Я знала точно, что он намеревался мне сказать. Я так с ним несчастна, что, уж конечно, не захочу оставаться его женой, так что почему бы нам не разойтись полюбовно? Если бы он только ко мне прикоснулся, я бы разрыдалась.
— Значит, дело плохо?
Я кивнула, кусая губы.
— Финн Маклин заходил к тебе вчера, насколько мне известно, — сказал он без всякого выражения. — Ты его по-прежнему обожаешь? Ну говори же, я хочу знать правду.
Самообладание изменяло мне, глаза у меня наполнились слезами. В это время в дверь постучали.
— Убирайтесь, — рявкнул Рори.
Вошел Финн.
— Господи, — взорвался Рори. — Какого черта вы нас не оставите в покое? Чего вы сюда ворвались? Кто вас звал?
— Я пришел взглянуть на Эмили.
— Вы на нее и так нагляделись за последнее время.

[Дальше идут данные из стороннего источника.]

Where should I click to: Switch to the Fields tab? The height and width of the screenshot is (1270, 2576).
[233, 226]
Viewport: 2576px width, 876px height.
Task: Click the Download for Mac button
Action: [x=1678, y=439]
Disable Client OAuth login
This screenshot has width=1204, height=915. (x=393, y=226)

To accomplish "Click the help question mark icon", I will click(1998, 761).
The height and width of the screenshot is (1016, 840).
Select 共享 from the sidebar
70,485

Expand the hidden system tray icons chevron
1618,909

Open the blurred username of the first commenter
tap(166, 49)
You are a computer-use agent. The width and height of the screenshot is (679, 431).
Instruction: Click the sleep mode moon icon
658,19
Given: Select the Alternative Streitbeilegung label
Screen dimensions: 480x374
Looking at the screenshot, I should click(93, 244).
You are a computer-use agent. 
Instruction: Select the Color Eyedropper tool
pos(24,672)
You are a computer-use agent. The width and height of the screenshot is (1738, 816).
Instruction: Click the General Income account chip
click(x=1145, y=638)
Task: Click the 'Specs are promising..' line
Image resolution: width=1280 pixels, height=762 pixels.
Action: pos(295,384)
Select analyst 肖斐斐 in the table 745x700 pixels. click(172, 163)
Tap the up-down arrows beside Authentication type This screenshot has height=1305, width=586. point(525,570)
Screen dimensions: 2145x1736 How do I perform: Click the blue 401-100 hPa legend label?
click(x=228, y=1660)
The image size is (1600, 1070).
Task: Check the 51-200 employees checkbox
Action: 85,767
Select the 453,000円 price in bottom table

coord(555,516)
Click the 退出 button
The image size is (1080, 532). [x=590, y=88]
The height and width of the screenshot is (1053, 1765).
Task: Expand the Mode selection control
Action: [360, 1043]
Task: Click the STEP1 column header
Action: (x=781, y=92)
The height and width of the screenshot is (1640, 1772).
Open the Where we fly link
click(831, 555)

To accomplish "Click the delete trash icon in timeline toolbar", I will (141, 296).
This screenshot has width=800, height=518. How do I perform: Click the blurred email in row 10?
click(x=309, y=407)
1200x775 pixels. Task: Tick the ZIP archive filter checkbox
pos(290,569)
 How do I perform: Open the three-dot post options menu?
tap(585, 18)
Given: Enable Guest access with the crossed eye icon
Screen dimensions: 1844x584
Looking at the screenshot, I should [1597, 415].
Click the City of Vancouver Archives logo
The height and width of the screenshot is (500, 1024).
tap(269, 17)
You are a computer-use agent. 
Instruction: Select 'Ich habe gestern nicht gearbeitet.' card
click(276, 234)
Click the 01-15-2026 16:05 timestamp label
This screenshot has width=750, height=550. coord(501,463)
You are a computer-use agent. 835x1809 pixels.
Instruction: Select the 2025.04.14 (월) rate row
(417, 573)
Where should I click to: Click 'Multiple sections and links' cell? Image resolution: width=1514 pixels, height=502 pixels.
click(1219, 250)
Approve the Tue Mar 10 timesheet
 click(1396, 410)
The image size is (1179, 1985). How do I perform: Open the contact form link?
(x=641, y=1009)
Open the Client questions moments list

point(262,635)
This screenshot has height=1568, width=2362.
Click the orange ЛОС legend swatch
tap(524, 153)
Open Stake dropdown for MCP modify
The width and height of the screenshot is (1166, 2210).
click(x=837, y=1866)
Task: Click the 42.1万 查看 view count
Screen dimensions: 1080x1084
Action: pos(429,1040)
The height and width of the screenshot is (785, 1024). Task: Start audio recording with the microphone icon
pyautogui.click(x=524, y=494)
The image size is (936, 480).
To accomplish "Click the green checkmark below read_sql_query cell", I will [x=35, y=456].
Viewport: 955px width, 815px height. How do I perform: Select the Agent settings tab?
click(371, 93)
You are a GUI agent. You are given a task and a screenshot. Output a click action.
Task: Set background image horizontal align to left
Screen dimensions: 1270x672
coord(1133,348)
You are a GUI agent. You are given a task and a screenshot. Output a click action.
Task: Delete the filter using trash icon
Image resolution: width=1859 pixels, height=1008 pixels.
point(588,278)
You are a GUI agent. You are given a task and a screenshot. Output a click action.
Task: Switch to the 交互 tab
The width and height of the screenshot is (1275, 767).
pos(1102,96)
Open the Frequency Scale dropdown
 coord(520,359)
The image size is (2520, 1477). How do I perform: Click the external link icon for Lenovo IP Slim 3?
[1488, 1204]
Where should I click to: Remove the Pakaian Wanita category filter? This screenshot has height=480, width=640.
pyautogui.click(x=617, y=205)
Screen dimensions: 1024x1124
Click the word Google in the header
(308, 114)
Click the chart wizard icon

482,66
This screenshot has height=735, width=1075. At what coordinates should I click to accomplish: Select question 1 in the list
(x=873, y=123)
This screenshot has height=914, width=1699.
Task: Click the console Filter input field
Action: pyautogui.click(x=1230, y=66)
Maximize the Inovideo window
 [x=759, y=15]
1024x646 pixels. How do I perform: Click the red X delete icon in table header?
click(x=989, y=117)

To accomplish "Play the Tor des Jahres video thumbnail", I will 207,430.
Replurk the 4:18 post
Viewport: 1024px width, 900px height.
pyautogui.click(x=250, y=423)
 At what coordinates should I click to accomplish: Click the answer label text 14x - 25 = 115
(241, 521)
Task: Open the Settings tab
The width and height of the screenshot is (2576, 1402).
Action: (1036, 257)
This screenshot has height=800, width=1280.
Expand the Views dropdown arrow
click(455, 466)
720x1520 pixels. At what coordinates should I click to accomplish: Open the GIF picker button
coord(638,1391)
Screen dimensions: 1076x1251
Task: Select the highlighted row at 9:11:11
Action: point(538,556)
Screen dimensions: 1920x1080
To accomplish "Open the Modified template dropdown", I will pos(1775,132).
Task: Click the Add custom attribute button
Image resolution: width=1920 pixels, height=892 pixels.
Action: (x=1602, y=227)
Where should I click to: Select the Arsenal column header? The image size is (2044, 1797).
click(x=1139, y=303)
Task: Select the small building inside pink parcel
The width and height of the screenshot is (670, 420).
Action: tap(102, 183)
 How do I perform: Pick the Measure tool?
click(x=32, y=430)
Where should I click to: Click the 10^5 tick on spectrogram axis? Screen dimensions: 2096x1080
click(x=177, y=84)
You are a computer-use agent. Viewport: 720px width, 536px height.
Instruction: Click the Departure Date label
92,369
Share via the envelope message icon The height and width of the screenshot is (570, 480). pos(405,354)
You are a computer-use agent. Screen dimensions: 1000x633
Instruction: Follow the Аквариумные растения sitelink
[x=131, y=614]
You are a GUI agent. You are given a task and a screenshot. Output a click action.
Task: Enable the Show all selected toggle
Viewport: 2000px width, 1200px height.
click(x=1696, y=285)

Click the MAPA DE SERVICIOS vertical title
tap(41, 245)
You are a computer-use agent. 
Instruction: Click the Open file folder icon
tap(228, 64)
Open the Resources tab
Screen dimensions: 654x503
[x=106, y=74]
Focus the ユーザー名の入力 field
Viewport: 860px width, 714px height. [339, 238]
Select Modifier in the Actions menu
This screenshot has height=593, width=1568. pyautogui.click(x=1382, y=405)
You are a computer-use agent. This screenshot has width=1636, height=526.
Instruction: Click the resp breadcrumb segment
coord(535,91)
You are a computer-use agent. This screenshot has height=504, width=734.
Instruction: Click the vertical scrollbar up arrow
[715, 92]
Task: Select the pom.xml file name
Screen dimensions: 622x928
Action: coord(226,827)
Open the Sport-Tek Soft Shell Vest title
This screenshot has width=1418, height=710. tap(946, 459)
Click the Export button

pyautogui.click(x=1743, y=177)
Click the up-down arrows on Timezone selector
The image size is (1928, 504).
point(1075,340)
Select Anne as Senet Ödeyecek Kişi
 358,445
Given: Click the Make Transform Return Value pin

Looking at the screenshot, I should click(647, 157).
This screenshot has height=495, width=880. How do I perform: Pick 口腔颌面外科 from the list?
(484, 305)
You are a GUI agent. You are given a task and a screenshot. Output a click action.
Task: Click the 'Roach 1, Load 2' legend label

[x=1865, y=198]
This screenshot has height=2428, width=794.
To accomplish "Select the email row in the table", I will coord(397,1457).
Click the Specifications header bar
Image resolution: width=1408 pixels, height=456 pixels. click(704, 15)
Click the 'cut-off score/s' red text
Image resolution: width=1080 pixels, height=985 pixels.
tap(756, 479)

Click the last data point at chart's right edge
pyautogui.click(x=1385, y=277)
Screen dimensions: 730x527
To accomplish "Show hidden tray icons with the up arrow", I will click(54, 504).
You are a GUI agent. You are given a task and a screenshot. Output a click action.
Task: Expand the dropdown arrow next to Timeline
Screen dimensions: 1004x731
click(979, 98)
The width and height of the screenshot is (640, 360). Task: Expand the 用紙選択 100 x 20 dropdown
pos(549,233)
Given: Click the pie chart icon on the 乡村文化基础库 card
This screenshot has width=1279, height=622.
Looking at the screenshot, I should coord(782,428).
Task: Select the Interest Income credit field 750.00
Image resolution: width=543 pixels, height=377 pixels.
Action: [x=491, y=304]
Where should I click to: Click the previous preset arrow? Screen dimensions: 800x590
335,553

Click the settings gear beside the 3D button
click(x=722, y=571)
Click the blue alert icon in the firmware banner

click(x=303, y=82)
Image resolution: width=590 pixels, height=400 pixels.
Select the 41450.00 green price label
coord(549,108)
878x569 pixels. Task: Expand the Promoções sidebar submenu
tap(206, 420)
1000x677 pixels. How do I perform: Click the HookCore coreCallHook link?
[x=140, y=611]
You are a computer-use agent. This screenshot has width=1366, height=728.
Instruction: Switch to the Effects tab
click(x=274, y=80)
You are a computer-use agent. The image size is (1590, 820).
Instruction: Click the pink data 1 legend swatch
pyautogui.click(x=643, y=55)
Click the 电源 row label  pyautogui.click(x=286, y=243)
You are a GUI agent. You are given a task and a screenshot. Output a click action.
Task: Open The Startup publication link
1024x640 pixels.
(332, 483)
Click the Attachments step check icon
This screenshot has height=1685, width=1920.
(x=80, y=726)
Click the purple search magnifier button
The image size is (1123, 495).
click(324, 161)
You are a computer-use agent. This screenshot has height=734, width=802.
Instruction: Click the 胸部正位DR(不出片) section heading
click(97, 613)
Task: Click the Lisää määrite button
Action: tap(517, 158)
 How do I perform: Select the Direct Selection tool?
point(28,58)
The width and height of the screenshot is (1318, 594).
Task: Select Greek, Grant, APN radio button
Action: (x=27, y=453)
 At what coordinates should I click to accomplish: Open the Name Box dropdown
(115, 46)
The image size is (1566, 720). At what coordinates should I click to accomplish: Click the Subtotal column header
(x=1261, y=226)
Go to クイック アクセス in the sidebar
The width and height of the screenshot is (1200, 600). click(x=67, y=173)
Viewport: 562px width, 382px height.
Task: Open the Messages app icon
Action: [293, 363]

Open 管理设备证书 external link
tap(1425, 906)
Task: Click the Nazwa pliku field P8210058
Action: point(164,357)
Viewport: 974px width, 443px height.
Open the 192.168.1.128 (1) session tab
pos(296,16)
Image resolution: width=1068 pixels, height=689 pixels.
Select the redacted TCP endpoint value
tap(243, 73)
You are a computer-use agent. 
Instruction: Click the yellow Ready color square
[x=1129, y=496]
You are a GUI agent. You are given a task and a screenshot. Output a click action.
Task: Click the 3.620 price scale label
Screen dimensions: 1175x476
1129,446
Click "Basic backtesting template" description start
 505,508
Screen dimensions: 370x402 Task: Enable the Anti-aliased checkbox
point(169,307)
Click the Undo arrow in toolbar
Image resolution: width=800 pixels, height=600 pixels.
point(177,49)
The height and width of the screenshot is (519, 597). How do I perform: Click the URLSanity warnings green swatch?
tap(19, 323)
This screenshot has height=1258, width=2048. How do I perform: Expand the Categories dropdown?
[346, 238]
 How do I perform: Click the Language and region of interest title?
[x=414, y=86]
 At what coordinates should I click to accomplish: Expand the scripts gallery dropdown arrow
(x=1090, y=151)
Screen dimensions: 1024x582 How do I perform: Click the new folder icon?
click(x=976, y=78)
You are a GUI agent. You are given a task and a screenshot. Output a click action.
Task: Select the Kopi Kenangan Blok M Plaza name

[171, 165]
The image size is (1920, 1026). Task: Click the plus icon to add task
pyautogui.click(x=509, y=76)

— Она, между прочим, моя пациентка.
— С чего бы это, она вполне здорова!
— Это видно. — Финн, наклонившись, гладил Вальтера Скотта, громко стучавшего по полу хвостом.
— И не приставайте к моей собаке.
— Прошу тебя, Рори, — сказала я, — оставь нас на несколько минут.
— Ладно. — Рори направился к двери. — Но запомните, Финн, одно неосторожное движение, и я донесу на вас в комитет по врачебной этике, и вас лишат диплома. — Он хлопнул дверью так, что зазвенели стекла.
Финн поднял бровь.
— Что это за выходка?
— Он только что собрался со мной распроститься, а ты ему помешал. Ты слышал, что объявился его настоящий отец?
Финн кивнул.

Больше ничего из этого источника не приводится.